PROMPT: Tell me how many lines in the data below hold the string "computer", and say nothing else.

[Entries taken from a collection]
++++++
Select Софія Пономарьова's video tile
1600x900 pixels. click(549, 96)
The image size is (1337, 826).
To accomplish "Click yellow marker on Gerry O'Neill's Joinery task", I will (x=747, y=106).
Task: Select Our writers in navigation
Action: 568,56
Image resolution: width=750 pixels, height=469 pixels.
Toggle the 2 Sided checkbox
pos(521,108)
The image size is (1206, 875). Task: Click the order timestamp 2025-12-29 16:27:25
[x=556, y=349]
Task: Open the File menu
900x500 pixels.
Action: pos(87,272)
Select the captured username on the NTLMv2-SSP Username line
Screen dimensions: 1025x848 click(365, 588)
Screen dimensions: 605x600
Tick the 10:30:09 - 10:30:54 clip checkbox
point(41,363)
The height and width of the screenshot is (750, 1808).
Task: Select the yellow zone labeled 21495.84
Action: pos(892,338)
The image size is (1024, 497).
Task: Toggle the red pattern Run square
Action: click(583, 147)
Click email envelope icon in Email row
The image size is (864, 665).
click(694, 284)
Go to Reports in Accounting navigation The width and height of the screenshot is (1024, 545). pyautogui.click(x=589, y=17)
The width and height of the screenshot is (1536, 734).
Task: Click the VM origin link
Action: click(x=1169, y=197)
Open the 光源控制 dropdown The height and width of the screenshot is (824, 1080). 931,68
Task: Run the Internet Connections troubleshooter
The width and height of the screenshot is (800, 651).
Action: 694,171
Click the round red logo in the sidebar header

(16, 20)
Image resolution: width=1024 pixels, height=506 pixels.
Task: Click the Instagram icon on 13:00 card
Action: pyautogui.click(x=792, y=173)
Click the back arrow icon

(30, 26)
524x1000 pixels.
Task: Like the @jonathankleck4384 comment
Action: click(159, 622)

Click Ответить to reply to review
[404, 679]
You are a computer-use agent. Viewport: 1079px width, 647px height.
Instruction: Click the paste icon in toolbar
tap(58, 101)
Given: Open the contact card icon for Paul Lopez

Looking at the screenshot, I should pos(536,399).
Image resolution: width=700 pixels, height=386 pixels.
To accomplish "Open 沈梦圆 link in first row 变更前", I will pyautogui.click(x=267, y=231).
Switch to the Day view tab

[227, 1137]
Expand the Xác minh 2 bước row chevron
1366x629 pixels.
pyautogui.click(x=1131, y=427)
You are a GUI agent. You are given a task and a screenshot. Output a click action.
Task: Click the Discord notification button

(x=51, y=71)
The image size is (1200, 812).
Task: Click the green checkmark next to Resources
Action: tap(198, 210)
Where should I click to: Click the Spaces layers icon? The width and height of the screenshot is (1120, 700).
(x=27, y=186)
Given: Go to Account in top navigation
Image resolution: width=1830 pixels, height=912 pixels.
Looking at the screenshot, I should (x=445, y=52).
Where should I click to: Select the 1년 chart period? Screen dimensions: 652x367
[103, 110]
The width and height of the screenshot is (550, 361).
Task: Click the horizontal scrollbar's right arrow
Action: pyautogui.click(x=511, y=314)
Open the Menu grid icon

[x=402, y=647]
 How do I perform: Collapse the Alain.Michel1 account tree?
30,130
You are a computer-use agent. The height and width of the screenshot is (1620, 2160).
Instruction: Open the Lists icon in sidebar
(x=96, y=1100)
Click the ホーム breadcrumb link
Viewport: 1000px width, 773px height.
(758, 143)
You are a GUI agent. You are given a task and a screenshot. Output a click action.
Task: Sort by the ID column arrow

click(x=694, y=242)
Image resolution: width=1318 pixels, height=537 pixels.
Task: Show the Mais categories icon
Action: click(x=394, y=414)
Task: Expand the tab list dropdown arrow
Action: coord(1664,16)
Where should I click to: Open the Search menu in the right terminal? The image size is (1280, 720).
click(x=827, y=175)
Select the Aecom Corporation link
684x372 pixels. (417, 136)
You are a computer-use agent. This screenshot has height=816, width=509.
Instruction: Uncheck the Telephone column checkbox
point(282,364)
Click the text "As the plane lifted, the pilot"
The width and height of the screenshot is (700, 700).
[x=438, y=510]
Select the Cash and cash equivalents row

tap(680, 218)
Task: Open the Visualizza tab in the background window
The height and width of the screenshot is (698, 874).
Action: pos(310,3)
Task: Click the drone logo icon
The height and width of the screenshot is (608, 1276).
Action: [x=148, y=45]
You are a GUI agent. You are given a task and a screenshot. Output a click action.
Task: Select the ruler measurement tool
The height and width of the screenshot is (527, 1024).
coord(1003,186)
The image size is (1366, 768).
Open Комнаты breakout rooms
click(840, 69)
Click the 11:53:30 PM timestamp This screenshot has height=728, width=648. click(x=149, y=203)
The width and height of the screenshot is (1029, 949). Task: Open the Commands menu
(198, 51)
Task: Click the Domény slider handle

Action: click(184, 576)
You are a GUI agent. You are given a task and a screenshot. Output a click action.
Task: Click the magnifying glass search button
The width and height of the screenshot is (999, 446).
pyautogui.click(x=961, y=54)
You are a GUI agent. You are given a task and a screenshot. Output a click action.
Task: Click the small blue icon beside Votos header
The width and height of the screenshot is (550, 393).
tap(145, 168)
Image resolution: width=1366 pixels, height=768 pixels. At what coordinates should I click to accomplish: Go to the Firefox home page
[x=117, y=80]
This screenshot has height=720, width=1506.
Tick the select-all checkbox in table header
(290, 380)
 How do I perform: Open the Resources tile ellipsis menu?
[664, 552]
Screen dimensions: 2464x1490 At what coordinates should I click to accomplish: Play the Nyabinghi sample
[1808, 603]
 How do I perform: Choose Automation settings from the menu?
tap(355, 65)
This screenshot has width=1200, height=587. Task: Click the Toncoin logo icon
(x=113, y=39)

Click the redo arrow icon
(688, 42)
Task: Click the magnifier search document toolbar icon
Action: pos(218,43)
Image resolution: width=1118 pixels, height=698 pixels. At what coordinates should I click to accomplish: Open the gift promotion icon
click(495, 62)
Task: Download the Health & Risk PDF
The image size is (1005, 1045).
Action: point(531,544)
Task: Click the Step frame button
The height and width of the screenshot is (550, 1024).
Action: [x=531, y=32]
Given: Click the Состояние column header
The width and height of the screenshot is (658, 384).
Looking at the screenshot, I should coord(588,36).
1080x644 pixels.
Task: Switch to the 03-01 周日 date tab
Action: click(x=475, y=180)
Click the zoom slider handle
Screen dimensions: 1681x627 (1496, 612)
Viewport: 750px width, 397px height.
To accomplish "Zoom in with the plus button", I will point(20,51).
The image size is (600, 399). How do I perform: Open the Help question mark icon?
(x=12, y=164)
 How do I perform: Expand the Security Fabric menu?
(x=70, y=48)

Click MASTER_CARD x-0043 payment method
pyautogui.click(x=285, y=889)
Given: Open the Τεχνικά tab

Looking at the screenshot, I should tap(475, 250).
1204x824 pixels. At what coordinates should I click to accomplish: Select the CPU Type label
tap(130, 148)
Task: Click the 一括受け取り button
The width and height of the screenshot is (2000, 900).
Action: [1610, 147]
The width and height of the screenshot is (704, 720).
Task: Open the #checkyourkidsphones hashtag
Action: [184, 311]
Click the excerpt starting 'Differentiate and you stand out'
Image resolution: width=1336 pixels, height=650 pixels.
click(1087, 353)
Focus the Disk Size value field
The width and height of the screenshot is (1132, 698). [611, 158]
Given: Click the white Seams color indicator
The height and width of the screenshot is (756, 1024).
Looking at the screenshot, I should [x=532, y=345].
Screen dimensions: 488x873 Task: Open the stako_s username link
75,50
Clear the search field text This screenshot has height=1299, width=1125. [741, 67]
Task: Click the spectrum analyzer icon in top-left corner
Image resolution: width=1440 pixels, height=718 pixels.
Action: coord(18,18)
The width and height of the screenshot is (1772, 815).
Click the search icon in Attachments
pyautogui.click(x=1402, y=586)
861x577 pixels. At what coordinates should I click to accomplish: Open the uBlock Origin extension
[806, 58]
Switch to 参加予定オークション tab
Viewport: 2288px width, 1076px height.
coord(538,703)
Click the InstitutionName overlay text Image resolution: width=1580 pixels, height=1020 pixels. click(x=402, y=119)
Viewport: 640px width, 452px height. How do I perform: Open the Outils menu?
++++++
RESPONSE AREA: 3